I looked at my watch, "Actually, 95," I corrected him and smiled. His face was pretty priceless.
"My god, you're ready for the Tour!" he said when it came out that I'd ridden 100 miles the day before (I forget how, I know I didn't bring it up).
"Yep, if they'd let women in," I joked.
We talked about the tour, about cycling, about races, and he got increasingly flattering about my riding. "Man," he kept saying, "I can't wait to tell my brother about you... making me hurt like this after 100 miles!" then an I can hardly believe it chuckle. His brother was apparently an even bigger cycling geek than he was.
He was more and more flattering about my riding, and he boosted my ego so high that I continued to ride hard. "You should get into racing," he was saying. "You could be a Cat 2, at LEAST!"
I know I'm cocky about my riding, but I'm conservative about expectations about where I'll stack up against real cyclists. I may be strong in small-town races, but I know that there are women out there who ride like beasts. I figure that if 18 mph fitness is like running a 10-minute mile, 19 is like a 9-minute mile, 20 an 8-minute mile and so forth, my skill is about equivalent to 7-minute pace: pretty good for an age grouper, but that's warm-up pace for a champion. The best women in the world can do 40 km time trials at 23 miles per hour or faster, I don't even know what their speeds look like in pack riding. There's nothing I would like more than to be paid to ride my bike, but women don't get paid to ride their bikes. While even the lowliest male domestique gets paid $60,000 per year, even the best women in the sport are riding for little more than free bikes and smalltime prize purses. It makes me angry.

=== REQUIRED WORK ===
Reproduce the cycling passage verbatim, starting with "I looked at" and going on through "bring it up).".

=== AVAILABLE DATA ===
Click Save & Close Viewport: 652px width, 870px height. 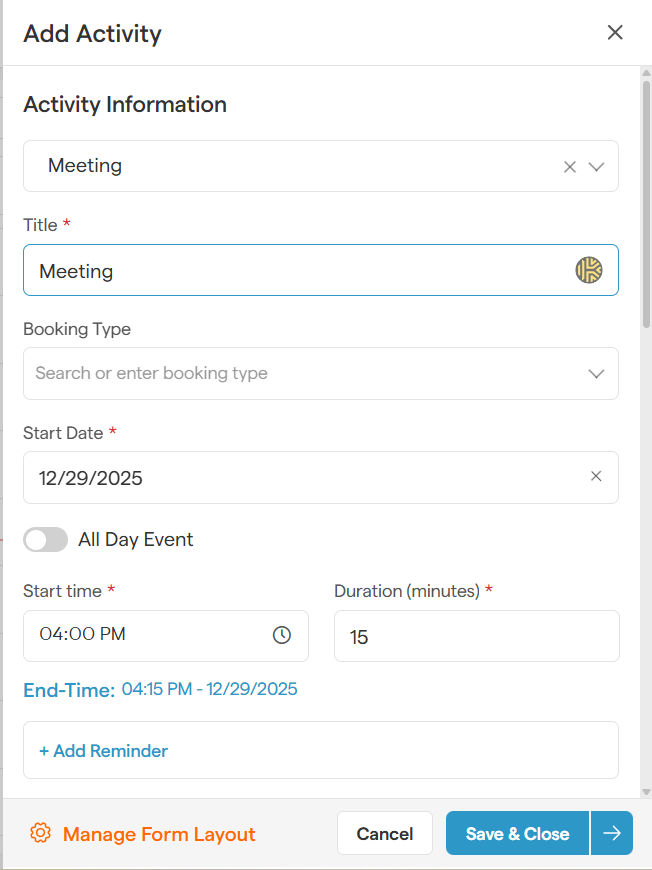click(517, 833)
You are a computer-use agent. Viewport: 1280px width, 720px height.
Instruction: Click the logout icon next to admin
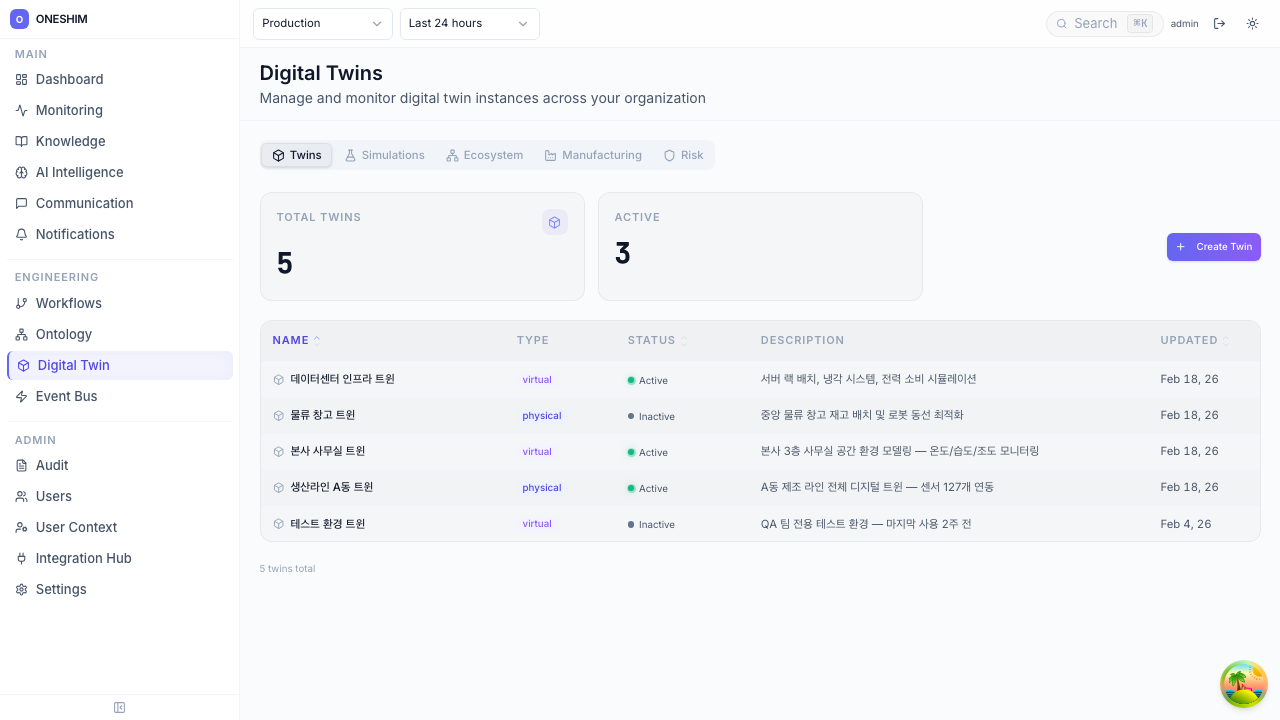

=== EXERCISE RESPONSE ===
I looked at my watch, "Actually, 95," I corrected him and smiled. His face was pretty priceless.
"My god, you're ready for the Tour!" he said when it came out that I'd ridden 100 miles the day before (I forget how, I know I didn't bring it up).